O motorista de ambulância que ajuda pacientes terminais a realizar últimos desejos

12/10/2020 23:35

 

Veldboer dirige uma fundação que leva pacientes em estado terminal a visitar pessoas e lugares que amam — Foto: Arquivo pessoal/BBC

Holandês Kees Veldboer ajudou milhares de pacientes terminais a fazer uma última visita a pessoas e lugares que mais amavam.

 

O trabalho diário de Kees Veldboer envolve viagens ao litoral, museus, zoológicos, aquários, instalações esportivas, igrejas e campos floridos, mas o holandês de 60 anos não é um guia turístico.

 

Por mais de uma década, ele ajudou milhares de pessoas com doenças terminais - pacientes que não podiam andar ou sair de seus quartos sozinhos - a ver seus lugares favoritos antes de morrer.

 

Ele contou à BBC sobre algumas dessas "viagens de despedida".

 

Correndo para o Vaticano

 

Veldboer diz que sua viagem mais memorável foi correr contra o tempo para chegar a Roma.

 

Em 2013, uma mulher acamada na casa dos 60 anos disse a ele que queria se encontrar com o Papa.

 

No site oficial da Santa Sé, ele descobriu quando o pontífice costumava sair para cumprimentar as pessoas. Viu ali uma chance razoável de sucesso e a levou de carro até o Vaticano, a cerca de 1,6 mil km de sua casa, em Roterdã, na Holanda.

 

"Eu a coloquei em uma maca bem na primeira fila (de frente para a Basílica de São Pedro)."

 

Havia algumas pessoas esperando em cadeiras de rodas, mas ela era a única deitada em uma maca. Como Veldboer previra, isso chamou a atenção do pontífice.

 

Ele desceu e falou com ela, e até a tocou e segurou sua mão.

 

"O Papa deu-lhe uma bênção e desejou-lhe força.
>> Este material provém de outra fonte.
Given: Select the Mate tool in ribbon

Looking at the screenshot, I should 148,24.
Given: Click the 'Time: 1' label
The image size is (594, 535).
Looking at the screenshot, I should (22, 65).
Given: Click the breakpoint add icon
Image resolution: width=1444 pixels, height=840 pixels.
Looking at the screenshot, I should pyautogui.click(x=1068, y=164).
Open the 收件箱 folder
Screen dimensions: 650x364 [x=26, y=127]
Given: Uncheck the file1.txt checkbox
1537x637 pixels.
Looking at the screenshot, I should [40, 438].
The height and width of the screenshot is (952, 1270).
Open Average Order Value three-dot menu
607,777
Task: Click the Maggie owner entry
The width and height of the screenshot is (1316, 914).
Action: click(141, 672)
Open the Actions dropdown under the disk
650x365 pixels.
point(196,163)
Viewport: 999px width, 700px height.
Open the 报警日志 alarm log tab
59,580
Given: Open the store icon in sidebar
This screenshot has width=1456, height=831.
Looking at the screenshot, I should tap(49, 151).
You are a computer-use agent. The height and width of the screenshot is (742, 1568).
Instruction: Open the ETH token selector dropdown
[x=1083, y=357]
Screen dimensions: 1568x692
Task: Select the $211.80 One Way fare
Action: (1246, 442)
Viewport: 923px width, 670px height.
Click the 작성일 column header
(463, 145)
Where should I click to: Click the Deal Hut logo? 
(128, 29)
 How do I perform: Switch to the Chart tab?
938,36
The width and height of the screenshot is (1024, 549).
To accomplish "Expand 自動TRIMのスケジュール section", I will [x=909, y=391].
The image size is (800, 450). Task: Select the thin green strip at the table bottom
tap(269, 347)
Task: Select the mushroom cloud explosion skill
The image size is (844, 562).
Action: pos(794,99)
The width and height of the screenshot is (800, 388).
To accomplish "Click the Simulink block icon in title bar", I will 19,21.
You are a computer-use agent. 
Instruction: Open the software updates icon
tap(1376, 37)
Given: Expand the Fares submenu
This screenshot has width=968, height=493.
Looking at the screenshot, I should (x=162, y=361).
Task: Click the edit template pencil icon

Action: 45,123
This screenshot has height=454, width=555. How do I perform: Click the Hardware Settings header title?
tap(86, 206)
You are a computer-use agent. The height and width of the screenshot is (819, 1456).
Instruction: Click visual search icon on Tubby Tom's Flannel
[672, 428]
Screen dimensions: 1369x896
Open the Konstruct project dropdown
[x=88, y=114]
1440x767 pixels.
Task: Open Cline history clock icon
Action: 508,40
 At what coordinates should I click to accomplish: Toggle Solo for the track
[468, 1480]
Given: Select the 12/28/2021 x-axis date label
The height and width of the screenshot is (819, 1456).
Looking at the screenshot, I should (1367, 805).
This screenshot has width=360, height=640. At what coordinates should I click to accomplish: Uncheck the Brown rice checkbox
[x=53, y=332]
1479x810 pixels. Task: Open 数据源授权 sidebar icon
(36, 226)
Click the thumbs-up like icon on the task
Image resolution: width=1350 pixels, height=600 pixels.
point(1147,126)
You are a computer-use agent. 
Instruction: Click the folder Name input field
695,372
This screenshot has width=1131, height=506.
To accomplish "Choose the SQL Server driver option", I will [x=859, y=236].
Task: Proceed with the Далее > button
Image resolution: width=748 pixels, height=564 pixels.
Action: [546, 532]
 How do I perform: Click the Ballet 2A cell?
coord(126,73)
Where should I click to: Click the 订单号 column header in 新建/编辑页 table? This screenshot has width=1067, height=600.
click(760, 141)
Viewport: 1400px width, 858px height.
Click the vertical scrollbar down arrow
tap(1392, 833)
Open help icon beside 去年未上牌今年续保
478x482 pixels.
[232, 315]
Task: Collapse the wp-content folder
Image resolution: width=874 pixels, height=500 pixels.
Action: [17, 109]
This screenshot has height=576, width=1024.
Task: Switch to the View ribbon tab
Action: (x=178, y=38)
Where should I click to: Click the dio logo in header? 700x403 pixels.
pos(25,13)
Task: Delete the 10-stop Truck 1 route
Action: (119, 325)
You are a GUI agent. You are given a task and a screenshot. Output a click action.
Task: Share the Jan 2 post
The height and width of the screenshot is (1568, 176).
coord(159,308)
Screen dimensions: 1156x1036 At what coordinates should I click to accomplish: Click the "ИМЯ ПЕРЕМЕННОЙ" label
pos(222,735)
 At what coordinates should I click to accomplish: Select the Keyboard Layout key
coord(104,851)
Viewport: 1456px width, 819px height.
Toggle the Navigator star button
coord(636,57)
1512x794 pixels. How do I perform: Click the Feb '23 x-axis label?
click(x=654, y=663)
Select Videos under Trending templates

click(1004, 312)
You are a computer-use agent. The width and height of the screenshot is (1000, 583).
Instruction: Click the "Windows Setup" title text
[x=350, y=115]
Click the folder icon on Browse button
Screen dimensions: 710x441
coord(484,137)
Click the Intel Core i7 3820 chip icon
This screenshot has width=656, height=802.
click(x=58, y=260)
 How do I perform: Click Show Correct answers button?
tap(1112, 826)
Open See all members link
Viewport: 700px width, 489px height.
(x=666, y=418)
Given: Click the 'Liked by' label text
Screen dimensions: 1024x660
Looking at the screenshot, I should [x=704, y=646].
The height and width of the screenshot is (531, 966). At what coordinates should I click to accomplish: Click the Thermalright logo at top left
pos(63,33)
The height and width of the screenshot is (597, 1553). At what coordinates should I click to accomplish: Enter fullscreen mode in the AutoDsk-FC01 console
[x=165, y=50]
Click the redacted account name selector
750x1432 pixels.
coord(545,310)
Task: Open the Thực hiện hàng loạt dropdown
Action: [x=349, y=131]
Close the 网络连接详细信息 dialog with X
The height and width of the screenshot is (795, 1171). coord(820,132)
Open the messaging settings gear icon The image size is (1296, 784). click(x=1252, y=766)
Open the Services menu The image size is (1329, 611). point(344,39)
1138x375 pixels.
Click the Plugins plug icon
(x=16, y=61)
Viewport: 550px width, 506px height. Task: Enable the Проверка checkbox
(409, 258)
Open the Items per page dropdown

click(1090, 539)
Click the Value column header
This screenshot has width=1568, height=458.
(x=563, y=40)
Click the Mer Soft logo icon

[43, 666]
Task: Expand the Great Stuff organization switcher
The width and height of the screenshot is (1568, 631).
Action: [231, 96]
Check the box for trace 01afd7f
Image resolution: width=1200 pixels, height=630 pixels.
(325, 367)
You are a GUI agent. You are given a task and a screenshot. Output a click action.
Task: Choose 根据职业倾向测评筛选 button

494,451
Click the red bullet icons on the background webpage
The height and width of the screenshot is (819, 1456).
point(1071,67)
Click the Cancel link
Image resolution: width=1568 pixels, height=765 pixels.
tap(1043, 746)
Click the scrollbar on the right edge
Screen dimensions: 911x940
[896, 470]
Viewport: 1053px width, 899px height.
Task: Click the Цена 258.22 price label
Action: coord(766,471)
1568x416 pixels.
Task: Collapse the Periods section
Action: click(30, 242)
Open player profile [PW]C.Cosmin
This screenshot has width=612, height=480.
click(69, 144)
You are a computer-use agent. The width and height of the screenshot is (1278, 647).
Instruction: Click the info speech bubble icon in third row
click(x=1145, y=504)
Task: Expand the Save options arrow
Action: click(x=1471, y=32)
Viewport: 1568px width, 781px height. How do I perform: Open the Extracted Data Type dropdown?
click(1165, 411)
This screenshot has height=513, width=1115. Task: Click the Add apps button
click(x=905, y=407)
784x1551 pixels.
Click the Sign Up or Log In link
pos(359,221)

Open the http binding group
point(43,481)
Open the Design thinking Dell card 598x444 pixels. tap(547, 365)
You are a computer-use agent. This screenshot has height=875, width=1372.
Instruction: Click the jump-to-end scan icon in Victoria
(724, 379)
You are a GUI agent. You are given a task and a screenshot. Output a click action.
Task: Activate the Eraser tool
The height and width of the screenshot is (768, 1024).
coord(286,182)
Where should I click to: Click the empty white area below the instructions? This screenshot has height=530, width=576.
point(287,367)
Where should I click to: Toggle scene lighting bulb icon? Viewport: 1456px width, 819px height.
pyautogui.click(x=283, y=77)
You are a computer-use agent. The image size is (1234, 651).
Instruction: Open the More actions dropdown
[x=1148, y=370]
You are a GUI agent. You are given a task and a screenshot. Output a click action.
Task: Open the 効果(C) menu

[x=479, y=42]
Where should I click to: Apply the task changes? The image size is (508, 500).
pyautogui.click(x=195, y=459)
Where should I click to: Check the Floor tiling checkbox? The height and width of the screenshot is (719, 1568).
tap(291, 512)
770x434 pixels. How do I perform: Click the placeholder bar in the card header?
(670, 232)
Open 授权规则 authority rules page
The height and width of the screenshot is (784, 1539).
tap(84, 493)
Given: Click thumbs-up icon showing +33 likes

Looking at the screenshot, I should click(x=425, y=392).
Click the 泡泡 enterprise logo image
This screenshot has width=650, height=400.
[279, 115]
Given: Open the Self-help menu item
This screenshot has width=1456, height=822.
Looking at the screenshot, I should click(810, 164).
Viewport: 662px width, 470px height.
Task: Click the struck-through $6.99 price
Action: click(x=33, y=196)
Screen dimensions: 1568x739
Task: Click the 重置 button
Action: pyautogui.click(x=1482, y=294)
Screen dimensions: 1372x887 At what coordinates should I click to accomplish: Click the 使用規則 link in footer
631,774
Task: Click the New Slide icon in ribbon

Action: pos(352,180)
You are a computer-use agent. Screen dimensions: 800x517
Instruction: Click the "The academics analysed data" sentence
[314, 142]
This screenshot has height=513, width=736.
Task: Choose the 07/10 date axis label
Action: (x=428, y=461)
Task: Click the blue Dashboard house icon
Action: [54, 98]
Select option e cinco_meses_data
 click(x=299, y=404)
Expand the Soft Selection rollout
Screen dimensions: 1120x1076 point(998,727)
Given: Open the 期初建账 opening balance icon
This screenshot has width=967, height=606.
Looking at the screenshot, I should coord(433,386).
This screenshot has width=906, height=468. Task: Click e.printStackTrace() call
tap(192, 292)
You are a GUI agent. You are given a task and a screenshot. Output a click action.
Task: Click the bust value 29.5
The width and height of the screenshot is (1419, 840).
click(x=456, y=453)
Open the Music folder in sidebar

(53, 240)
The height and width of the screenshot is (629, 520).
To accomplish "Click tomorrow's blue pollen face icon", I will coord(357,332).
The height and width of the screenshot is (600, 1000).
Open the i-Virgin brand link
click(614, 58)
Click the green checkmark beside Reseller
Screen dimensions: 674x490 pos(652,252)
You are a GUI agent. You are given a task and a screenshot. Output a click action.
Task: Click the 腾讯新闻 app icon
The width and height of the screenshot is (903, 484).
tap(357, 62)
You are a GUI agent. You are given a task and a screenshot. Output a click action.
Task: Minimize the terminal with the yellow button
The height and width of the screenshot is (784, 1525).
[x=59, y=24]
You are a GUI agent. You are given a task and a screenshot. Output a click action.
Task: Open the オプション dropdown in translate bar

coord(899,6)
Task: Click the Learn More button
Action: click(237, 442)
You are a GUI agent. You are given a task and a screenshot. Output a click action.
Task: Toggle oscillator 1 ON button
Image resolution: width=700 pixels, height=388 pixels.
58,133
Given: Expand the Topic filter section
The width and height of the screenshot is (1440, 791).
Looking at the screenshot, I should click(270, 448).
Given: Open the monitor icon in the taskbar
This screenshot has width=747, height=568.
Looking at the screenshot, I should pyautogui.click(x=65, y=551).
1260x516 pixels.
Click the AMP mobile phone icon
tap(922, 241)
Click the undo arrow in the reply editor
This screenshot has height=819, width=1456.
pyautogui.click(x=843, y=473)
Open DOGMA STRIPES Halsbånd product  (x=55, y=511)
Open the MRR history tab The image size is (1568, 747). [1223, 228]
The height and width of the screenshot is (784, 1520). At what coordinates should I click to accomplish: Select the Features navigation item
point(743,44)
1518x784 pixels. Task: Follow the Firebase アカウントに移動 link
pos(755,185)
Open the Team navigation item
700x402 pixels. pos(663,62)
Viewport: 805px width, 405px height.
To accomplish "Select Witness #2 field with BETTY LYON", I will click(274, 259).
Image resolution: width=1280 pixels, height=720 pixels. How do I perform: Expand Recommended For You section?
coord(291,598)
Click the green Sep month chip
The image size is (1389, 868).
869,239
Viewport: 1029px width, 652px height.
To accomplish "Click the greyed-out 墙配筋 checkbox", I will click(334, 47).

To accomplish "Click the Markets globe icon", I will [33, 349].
Ele também desejou-lhe sorte na vida após a morte", disse Veldboer.

 

O momento proporcionou o conforto tão necessário para a mulher e, logo depois, iniciaram a viagem de volta.

 

A mulher morreu poucos dias depois de conhecer o Papa

 

Saudades do mar

 

Veldboer atendeu a muitos pedidos estranhos. Ele levou um paciente a estábulos e ajudou-o a se despedir de seu animal favorito. Muitos outros também quiseram se despedir de seus animais de estimação.

 

Ir e ver sua própria casa e vizinhança também é um desejo comum, e frequentemente há um forte interesse entre os que estão morrendo de assistir a partidas esportivas ou visitar museus, zoológicos e aquários.

 

Em uma ocasião, ele observou pacientemente um homem amarrado a uma maca tentando pegar um peixe.

 

Mas é o mar que parece ter um fascínio particular para muitos, o que surge como um mistério para Veldboer, que se descreve como "mais para um cara do tipo piscina".

 

Seu serviço permitiu até que pacientes mais aptos fizessem viagens curtas de barco ao mar.

 

Veldboer era paramédico e motorista de ambulância e viu a morte de perto por muitos anos. Ele diz que normalmente isso não o afeta.

 

A grande maioria das pessoas que Veldboer ajuda está na casa dos setenta, oitenta e noventa, mas às vezes é chamado para concretizar o último desejo de pacientes mais jovens, situação com a qual é mais difícil lidar, diz ele.

 

De partir o coração

 

"É compreensível que pessoas idosas morram. Mas às vezes parte meu coração ver jovens morrendo."

 

Em 2009, ele recebeu um telefonema de um jovem desesperado que buscou sua ajuda para trazer sua namorada para casa.

 

"Ela estava morrendo de câncer. O namorado dela queria tirá-la do hospital e lhe mostrar seu novo apartamento, que ela nunca tinha visto."

 

Depois de obter permissão dos médicos, Veldboer levou a mulher ao local.

 

"Eu a deixei com ele por algumas horas. Depois que foi trazida de volta ao hospital, ela morreu em uma hora", disse ele.

 

Lidando com a morte

 

Veldboer se deu conta desde cedo de que não pode ajudar a mudar o inevitável, mas pode tornar as coisas melhores.

 

"Depois de entender isso, você passa a ver o mundo de forma diferente", diz ele. "Não podemos prevenir ou impedir a morte - às vezes, devemos deixá-la seguir seu curso."

 

Mesmo durante a pandemia de covid-19, ele está ocupado ajudando muitos a fazer a última viagem.